Desde su llegada al club, Gustavo Torres ha sido un dolor de cabeza para Atlético Nacional y sus hinchas. Su nivel futbolístico y los rumores de indisciplina lo han llevado a estar en el ojo del huracán en Medellín. Sumado a esto, su actitud desafiante con la fanaticada verdolaga y sus indirectas con sus publicaciones en redes sociales, hacen que la relación parezca insostenible. De su primer ciclo con el verdolaga, queda en el recuerdo aquella noche en el Atanasio Girardot ante Atlético Tucumán, donde en una clara opción en ataque para el local, se frenó sin razón alguna echando al traste una posible oportunidad de marcar en un partido donde Nacional fue eliminado de la Copa Libertadores.
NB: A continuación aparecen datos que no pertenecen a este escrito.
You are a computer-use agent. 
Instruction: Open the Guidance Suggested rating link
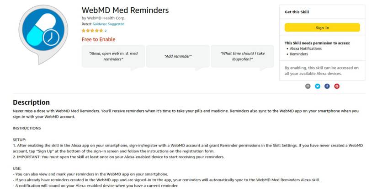pos(108,24)
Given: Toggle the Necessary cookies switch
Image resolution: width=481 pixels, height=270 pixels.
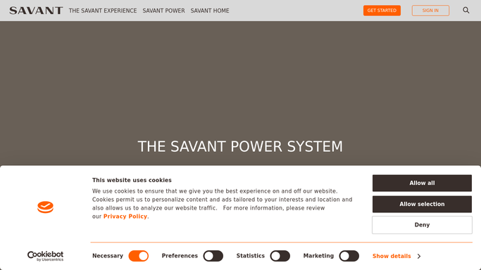Looking at the screenshot, I should tap(138, 256).
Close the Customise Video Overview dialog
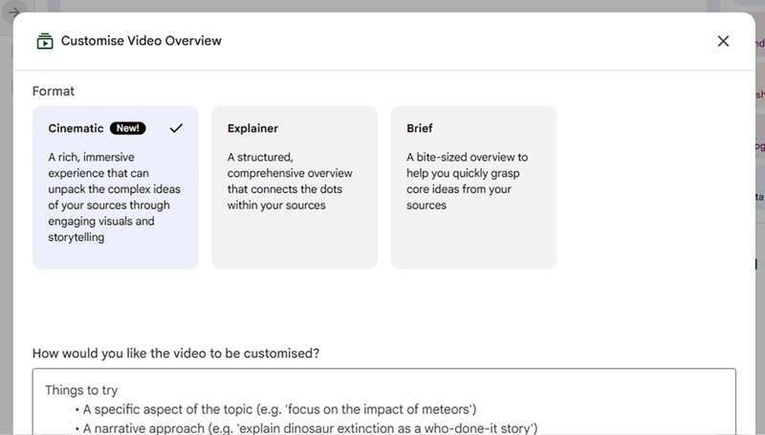 [x=723, y=41]
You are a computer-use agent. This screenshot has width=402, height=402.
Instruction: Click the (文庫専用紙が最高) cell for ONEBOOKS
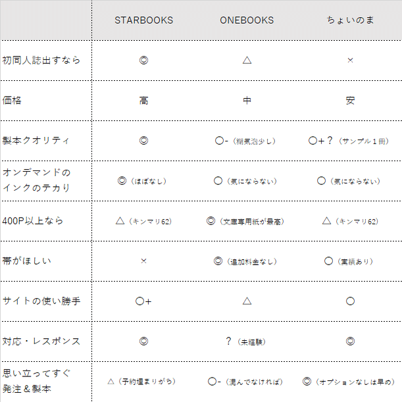tap(245, 221)
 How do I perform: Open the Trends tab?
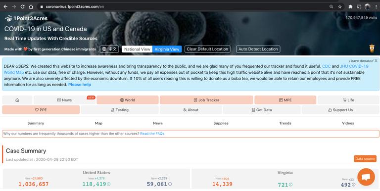point(285,123)
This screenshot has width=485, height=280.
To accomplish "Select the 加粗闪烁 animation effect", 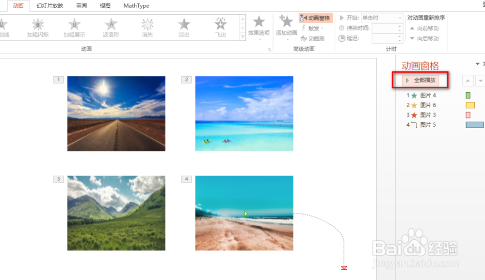I will [x=37, y=28].
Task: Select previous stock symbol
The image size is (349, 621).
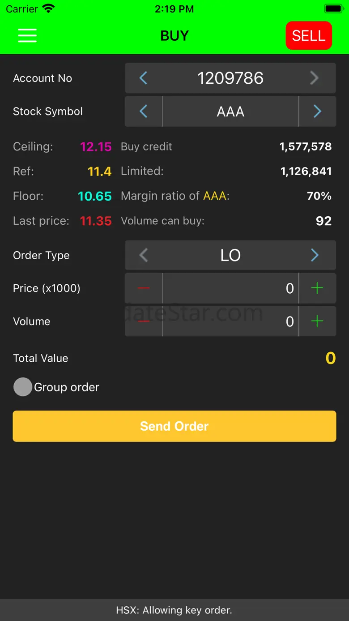Action: (x=143, y=111)
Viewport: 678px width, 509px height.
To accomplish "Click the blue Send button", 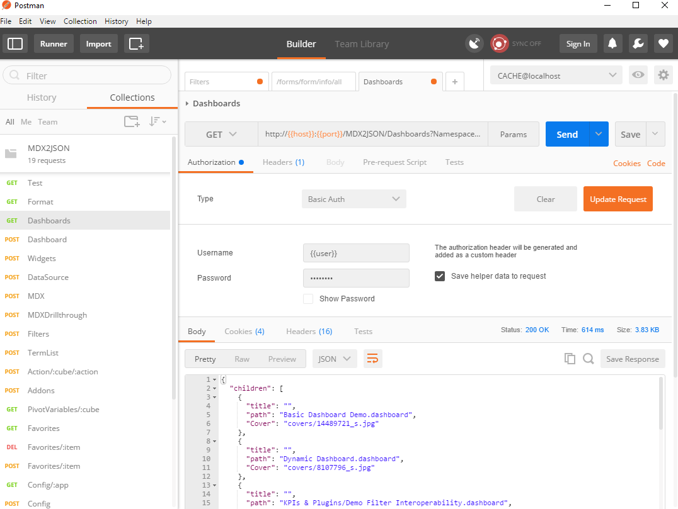I will (x=567, y=135).
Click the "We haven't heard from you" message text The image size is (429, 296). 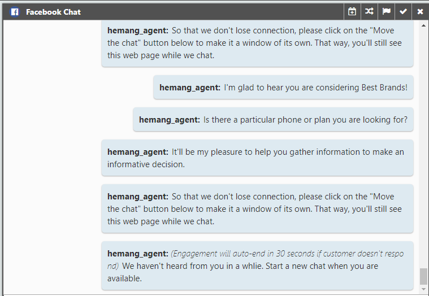point(243,272)
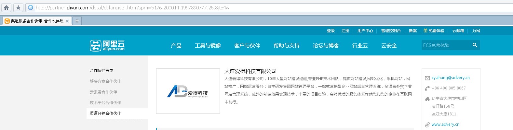Viewport: 513px width, 130px height.
Task: Click the Aliyun logo in header
Action: point(107,45)
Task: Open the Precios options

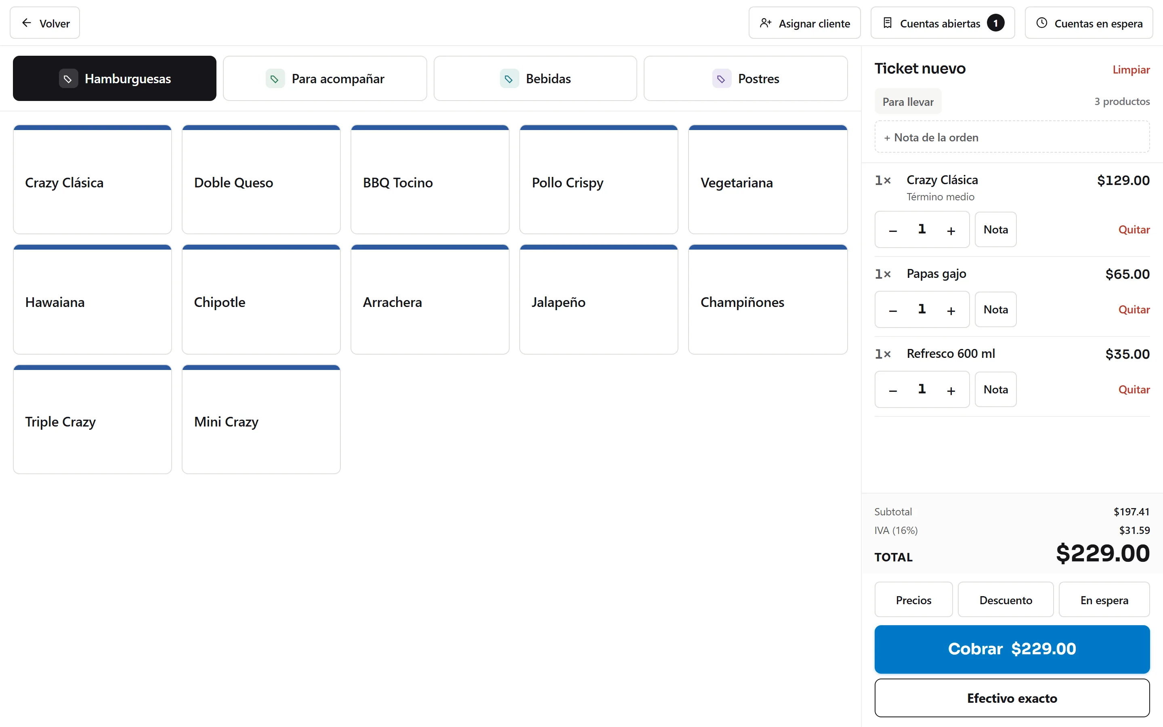Action: point(913,600)
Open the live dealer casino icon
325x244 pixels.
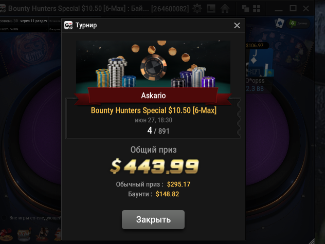(x=43, y=234)
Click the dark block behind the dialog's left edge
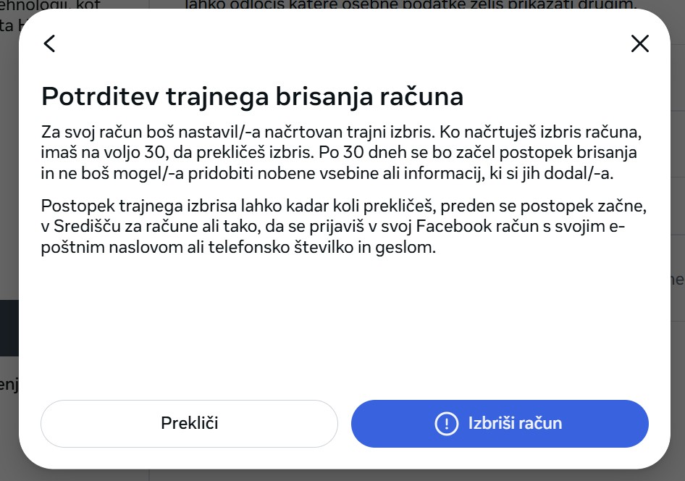 click(9, 327)
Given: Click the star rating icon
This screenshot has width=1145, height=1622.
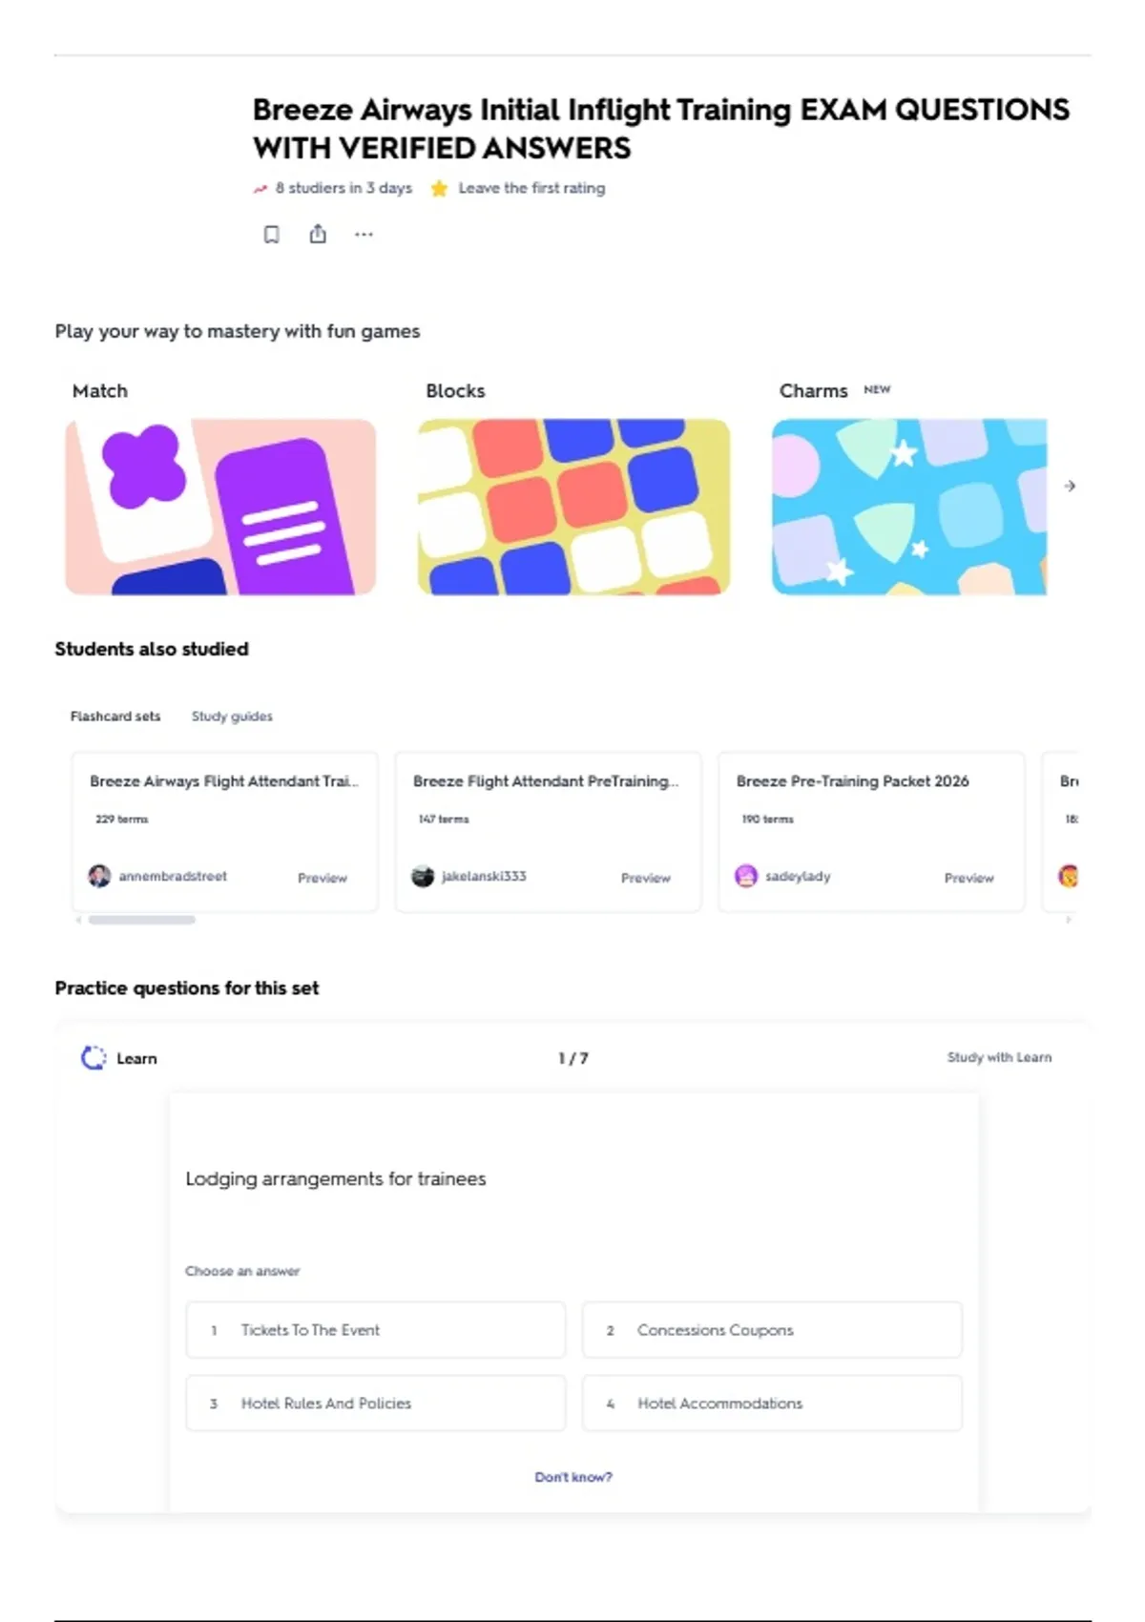Looking at the screenshot, I should coord(439,189).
Torres hizo gestos de haber escuchado un pito ante el asombro de un estadio lleno y decepcionado.

A su regreso a la institución verde, las críticas no se hicieron esperar, pues el valluno salió por la puerta de atrás de Águilas Rionegro, y el entorno Atlético Nacional no entendía cómo era posible que el club repatriara a un jugador de pobres cifras en la cancha y grandes escándalos fuera de ella. Pero Juan Carlos Osorio se la jugó por él, destacó sus capacidades y creyó que Torres merecía una nueva oportunidad en el club más grande del país. Éste parecía responderle con buenas actuaciones y goles importantes en la Liga BetPlay 2020, pero durante el parate por la pandemia, volvieron a aparecer los comentarios negativos sobre la vida personal del jugador, y con la reactivación de la competencia, la situación explotó.
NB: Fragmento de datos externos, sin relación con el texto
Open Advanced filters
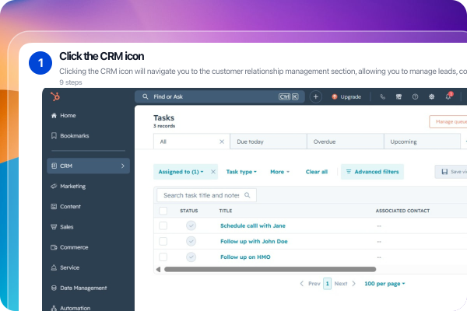467x311 pixels. coord(372,172)
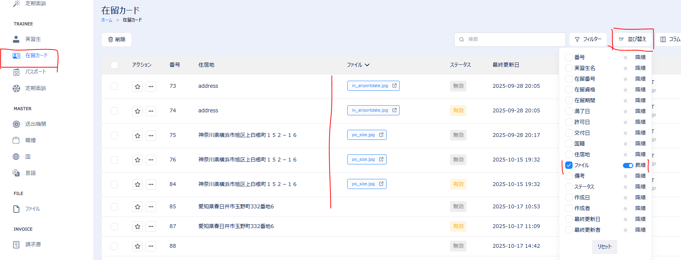The image size is (681, 260).
Task: Check the 在留番号 sort checkbox
Action: point(568,79)
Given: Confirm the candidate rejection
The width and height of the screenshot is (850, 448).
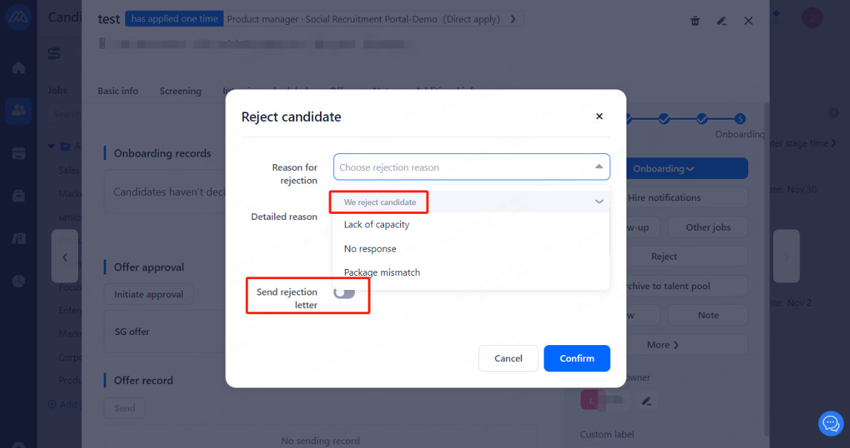Looking at the screenshot, I should [577, 359].
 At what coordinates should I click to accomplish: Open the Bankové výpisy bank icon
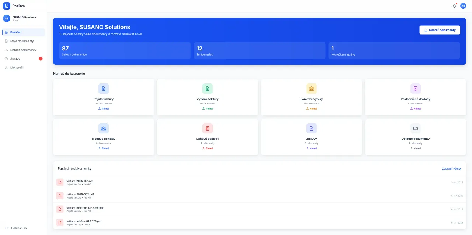coord(312,89)
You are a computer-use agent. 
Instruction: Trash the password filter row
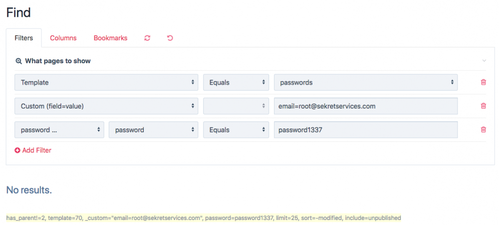[483, 130]
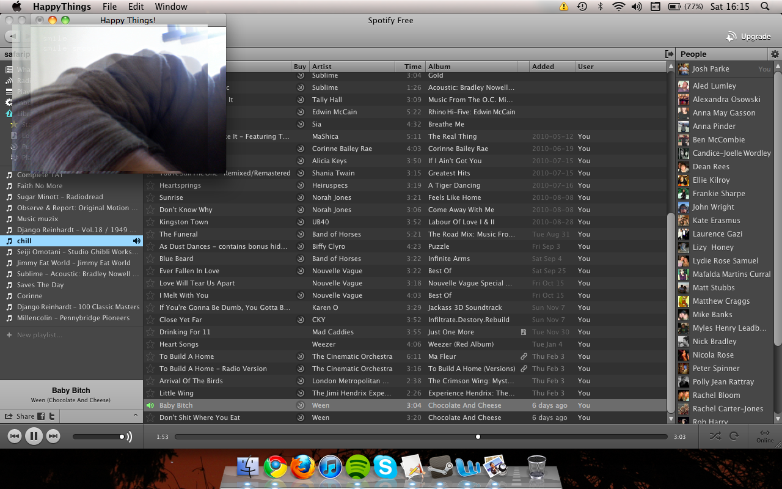Go back to the previous track

pos(15,436)
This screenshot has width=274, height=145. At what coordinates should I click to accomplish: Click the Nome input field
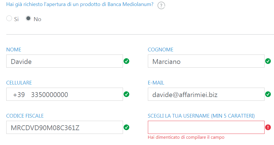(64, 61)
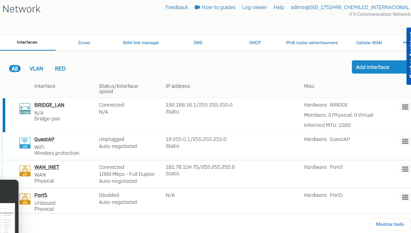The image size is (411, 233).
Task: Open hamburger menu for Port5 row
Action: pos(405,197)
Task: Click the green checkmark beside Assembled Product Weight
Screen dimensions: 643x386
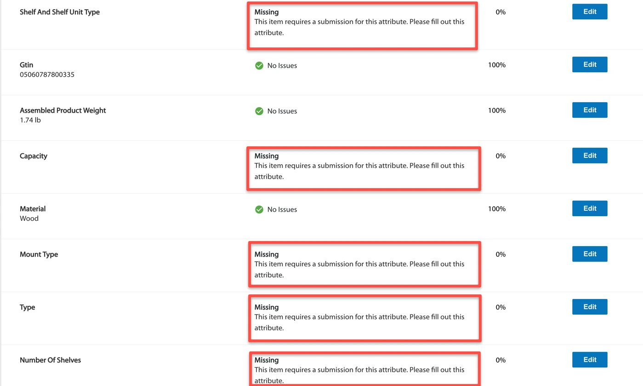Action: click(259, 111)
Torres no volvió tras la para

Se conoció que Gustavo Torres se ausentó sin excusa de los entrenamientos y que el club iniciaría el proceso disciplinario, el jugador fue apartado del grupo y no volvió a aparecer en las convocatorias de Osorio. Ahora se conoció que tendría ofertas del fútbol internacional y que Nacional espera concretar alguna lo más pronto posible, y en su atención a los medios de comunicación, el técnico verdolaga fue contundente:

«No tengo conocimiento de la posibilidad de ‘mister’ Torres de ir al fútbol brasilero. Ojalá, sería muy bueno por él y por el club. Yo creo que Gustavo ha dado muestras claras de que le cuesta la disciplina, que le cuesta manejarse bajo parámetros de comportamiento colectivo, y en ese orden de ideas decidimos darle la posibilidad de que vaya a otro club. Por bien de él, de su familia, del club, ojalá que se le dé. A lo mejor eso es lo que hace falta».

¿Cuál será el destino del jugador? Lo único cierto es que, por ahora, no volverá a ponerse la camiseta verdolaga.